Results: Results showed that (1) there were no significant group differences (i.e., vHIT normal versus vHIT abnormal) in the Dizziness Handicap Inventory total score, (2) both ipsilesional and contralateral velocity gain decreased with increases in caloric paresis, and (3) a caloric asymmetry of 39.5% was determined to be the cutoff that maximized discrimination of vHIT outcome.

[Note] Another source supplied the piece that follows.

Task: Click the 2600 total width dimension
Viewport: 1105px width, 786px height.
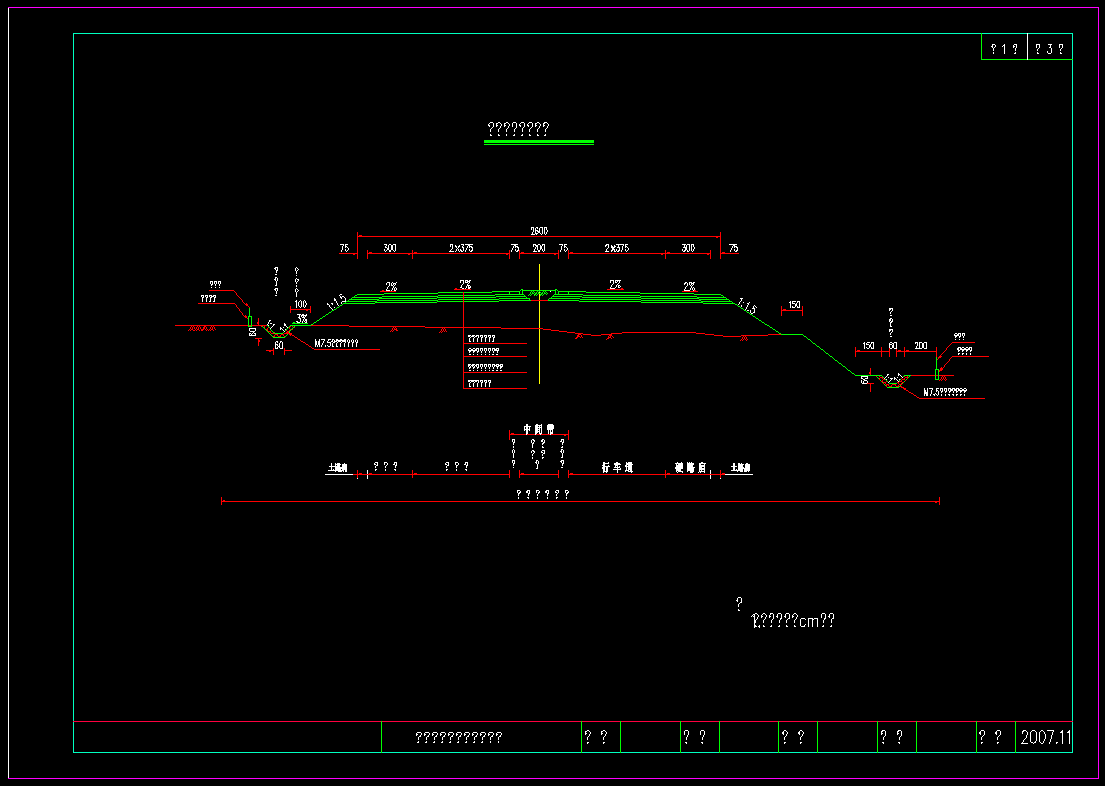Action: (x=539, y=231)
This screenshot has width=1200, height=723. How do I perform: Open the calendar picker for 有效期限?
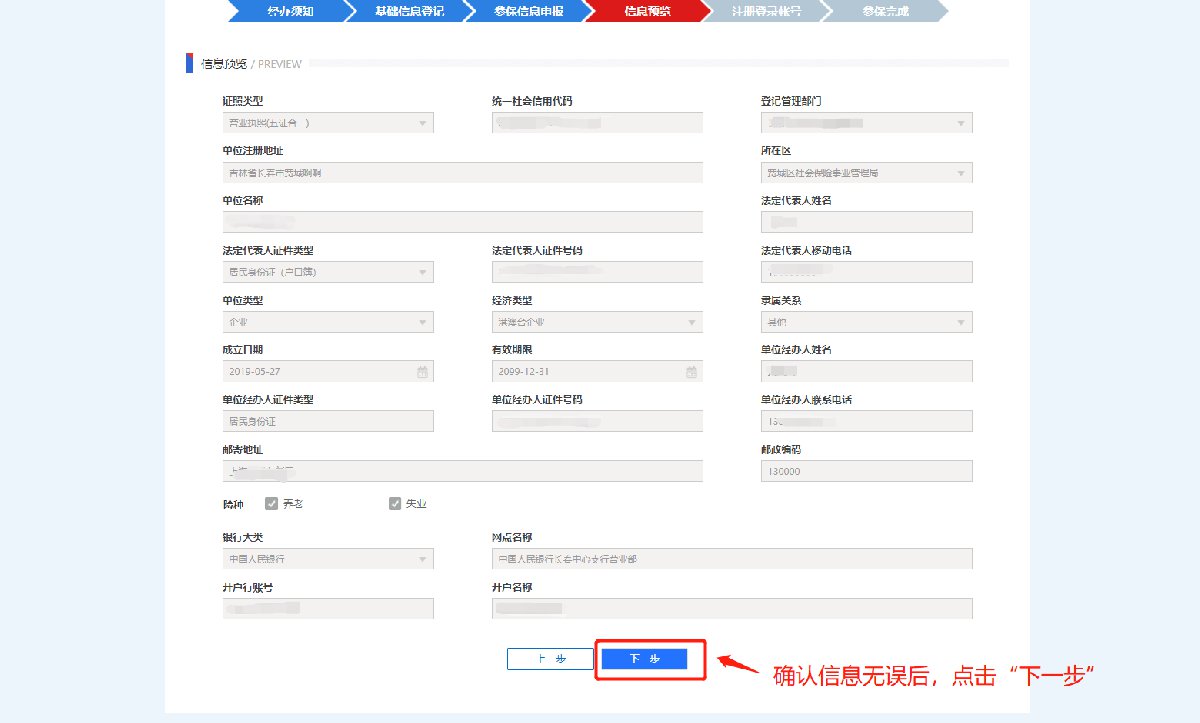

Conclusions: The level of self-reported dizziness handicap is not predicted by the outcome of the vHIT, which is consistent with the majority of published reports describing the poor relationship between quantitative tests of vestibular function and dizziness handicap. Further, the study findings have demonstrated that vHIT and caloric data are not redundant, and each test provides unique information regarding the functional integrity of the horizontal semicircular canal at different points on the frequency spectrum. The vHIT does offer some advantages over caloric testing, but at the expense of sensitivity. The vHIT can be completed in less time, is not noxious to the patient, and requires very little laboratory space. However, the study data show that a caloric asymmetry of 39.5% is required to optimize discrimination between an abnormal and normal vHIT. It is the authors' contention that the vHIT is a complementary test to the balance function examination and should viewed as such rather than as a replacement for caloric testing.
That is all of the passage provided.